EXERCISE BRIEF —
A complete transcription of the material, exact in every line, is what is wanted.

BEGIN DATA RECORDS

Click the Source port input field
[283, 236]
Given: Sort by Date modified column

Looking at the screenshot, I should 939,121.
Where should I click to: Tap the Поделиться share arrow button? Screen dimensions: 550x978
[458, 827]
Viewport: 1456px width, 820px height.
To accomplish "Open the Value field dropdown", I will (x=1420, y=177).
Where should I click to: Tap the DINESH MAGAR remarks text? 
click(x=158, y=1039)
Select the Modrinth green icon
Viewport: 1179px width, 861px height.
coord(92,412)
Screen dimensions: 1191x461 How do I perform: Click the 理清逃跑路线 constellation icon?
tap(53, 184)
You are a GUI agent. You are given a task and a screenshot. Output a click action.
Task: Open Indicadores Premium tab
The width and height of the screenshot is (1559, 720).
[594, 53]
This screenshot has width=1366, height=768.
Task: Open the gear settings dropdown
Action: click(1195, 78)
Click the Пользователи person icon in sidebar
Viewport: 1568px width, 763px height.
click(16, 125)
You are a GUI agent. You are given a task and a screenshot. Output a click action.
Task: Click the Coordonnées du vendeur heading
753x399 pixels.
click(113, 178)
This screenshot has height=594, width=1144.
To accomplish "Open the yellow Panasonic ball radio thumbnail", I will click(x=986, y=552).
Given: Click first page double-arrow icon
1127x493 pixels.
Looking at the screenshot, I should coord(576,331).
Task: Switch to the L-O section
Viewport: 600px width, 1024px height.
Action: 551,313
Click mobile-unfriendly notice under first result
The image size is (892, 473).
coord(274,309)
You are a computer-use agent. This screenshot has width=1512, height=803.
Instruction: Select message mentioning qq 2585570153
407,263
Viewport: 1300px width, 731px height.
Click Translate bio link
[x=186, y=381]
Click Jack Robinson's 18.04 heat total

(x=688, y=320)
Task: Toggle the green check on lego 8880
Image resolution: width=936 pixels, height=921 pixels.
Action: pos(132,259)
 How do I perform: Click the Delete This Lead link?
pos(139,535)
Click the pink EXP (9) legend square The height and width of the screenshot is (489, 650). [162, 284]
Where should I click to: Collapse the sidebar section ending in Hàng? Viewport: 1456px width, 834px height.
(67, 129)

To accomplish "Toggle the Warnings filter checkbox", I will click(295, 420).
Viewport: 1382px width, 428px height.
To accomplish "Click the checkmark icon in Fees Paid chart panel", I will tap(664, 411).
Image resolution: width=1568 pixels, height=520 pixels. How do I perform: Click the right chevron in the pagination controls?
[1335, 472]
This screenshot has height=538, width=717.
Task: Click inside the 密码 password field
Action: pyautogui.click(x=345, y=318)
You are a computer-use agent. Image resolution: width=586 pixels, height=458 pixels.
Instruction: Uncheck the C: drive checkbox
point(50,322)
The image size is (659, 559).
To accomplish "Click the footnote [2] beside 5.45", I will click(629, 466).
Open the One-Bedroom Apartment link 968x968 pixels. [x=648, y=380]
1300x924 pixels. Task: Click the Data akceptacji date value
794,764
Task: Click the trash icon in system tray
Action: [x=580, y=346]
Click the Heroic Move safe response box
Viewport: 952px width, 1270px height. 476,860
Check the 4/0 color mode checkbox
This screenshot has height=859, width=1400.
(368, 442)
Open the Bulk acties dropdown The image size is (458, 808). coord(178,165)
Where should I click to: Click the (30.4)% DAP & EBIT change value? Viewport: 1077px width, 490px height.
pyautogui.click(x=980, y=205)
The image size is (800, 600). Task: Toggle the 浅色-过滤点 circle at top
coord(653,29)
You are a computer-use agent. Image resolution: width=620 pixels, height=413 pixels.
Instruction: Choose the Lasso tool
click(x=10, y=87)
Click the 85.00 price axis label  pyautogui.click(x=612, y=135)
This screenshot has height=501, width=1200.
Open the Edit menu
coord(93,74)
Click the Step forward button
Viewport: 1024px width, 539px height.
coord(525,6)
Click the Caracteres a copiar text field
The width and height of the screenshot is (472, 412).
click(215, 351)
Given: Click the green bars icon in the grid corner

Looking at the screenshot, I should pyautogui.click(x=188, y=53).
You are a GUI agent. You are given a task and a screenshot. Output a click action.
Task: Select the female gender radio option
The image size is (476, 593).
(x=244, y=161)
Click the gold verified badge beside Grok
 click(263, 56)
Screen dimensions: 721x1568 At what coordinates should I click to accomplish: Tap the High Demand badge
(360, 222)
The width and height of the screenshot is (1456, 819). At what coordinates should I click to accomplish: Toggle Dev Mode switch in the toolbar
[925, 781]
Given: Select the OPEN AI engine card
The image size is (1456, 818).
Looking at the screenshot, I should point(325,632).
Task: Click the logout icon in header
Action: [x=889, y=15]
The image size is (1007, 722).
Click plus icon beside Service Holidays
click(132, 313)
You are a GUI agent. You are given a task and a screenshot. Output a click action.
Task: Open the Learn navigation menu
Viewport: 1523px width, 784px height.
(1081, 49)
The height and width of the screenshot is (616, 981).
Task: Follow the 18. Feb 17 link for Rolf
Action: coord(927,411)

END DATA RECORDS

COMPLETED EXERCISE —
Click the Source port input field
[283, 236]
Given: Sort by Date modified column

Looking at the screenshot, I should 939,121.
Where should I click to: Tap the Поделиться share arrow button? Screen dimensions: 550x978
[458, 827]
Viewport: 1456px width, 820px height.
To accomplish "Open the Value field dropdown", I will (x=1420, y=177).
Where should I click to: Tap the DINESH MAGAR remarks text? 
click(x=158, y=1039)
Select the Modrinth green icon
Viewport: 1179px width, 861px height.
coord(92,412)
Screen dimensions: 1191x461 How do I perform: Click the 理清逃跑路线 constellation icon?
tap(53, 184)
You are a GUI agent. You are given a task and a screenshot. Output a click action.
Task: Open Indicadores Premium tab
The width and height of the screenshot is (1559, 720).
[594, 53]
This screenshot has width=1366, height=768.
Task: Open the gear settings dropdown
Action: click(1195, 78)
Click the Пользователи person icon in sidebar
Viewport: 1568px width, 763px height.
click(16, 125)
You are a GUI agent. You are given a task and a screenshot. Output a click action.
Task: Click the Coordonnées du vendeur heading
753x399 pixels.
click(113, 178)
This screenshot has height=594, width=1144.
To accomplish "Open the yellow Panasonic ball radio thumbnail", I will click(x=986, y=552).
Given: Click first page double-arrow icon
1127x493 pixels.
Looking at the screenshot, I should coord(576,331).
Task: Switch to the L-O section
Viewport: 600px width, 1024px height.
Action: 551,313
Click mobile-unfriendly notice under first result
The image size is (892, 473).
coord(274,309)
You are a computer-use agent. This screenshot has width=1512, height=803.
Instruction: Select message mentioning qq 2585570153
407,263
Viewport: 1300px width, 731px height.
Click Translate bio link
[x=186, y=381]
Click Jack Robinson's 18.04 heat total

(x=688, y=320)
Task: Toggle the green check on lego 8880
Image resolution: width=936 pixels, height=921 pixels.
Action: pos(132,259)
 How do I perform: Click the Delete This Lead link?
pos(139,535)
Click the pink EXP (9) legend square The height and width of the screenshot is (489, 650). [162, 284]
Where should I click to: Collapse the sidebar section ending in Hàng? Viewport: 1456px width, 834px height.
(67, 129)

To accomplish "Toggle the Warnings filter checkbox", I will click(295, 420).
Viewport: 1382px width, 428px height.
To accomplish "Click the checkmark icon in Fees Paid chart panel", I will tap(664, 411).
Image resolution: width=1568 pixels, height=520 pixels. How do I perform: Click the right chevron in the pagination controls?
[1335, 472]
This screenshot has height=538, width=717.
Task: Click inside the 密码 password field
Action: pyautogui.click(x=345, y=318)
You are a computer-use agent. Image resolution: width=586 pixels, height=458 pixels.
Instruction: Uncheck the C: drive checkbox
point(50,322)
The image size is (659, 559).
To accomplish "Click the footnote [2] beside 5.45", I will click(629, 466).
Open the One-Bedroom Apartment link 968x968 pixels. [x=648, y=380]
1300x924 pixels. Task: Click the Data akceptacji date value
794,764
Task: Click the trash icon in system tray
Action: [x=580, y=346]
Click the Heroic Move safe response box
Viewport: 952px width, 1270px height. 476,860
Check the 4/0 color mode checkbox
This screenshot has height=859, width=1400.
(368, 442)
Open the Bulk acties dropdown The image size is (458, 808). coord(178,165)
Where should I click to: Click the (30.4)% DAP & EBIT change value? Viewport: 1077px width, 490px height.
pyautogui.click(x=980, y=205)
The image size is (800, 600). Task: Toggle the 浅色-过滤点 circle at top
coord(653,29)
You are a computer-use agent. Image resolution: width=620 pixels, height=413 pixels.
Instruction: Choose the Lasso tool
click(x=10, y=87)
Click the 85.00 price axis label  pyautogui.click(x=612, y=135)
This screenshot has height=501, width=1200.
Open the Edit menu
coord(93,74)
Click the Step forward button
Viewport: 1024px width, 539px height.
coord(525,6)
Click the Caracteres a copiar text field
The width and height of the screenshot is (472, 412).
click(215, 351)
Given: Click the green bars icon in the grid corner

Looking at the screenshot, I should pyautogui.click(x=188, y=53).
You are a GUI agent. You are given a task and a screenshot. Output a click action.
Task: Select the female gender radio option
The image size is (476, 593).
(x=244, y=161)
Click the gold verified badge beside Grok
 click(263, 56)
Screen dimensions: 721x1568 At what coordinates should I click to accomplish: Tap the High Demand badge
(360, 222)
The width and height of the screenshot is (1456, 819). At what coordinates should I click to accomplish: Toggle Dev Mode switch in the toolbar
[925, 781]
Given: Select the OPEN AI engine card
The image size is (1456, 818).
Looking at the screenshot, I should point(325,632).
Task: Click the logout icon in header
Action: [x=889, y=15]
The image size is (1007, 722).
Click plus icon beside Service Holidays
click(132, 313)
You are a GUI agent. You are given a task and a screenshot. Output a click action.
Task: Open the Learn navigation menu
Viewport: 1523px width, 784px height.
(1081, 49)
The height and width of the screenshot is (616, 981).
Task: Follow the 18. Feb 17 link for Rolf
Action: coord(927,411)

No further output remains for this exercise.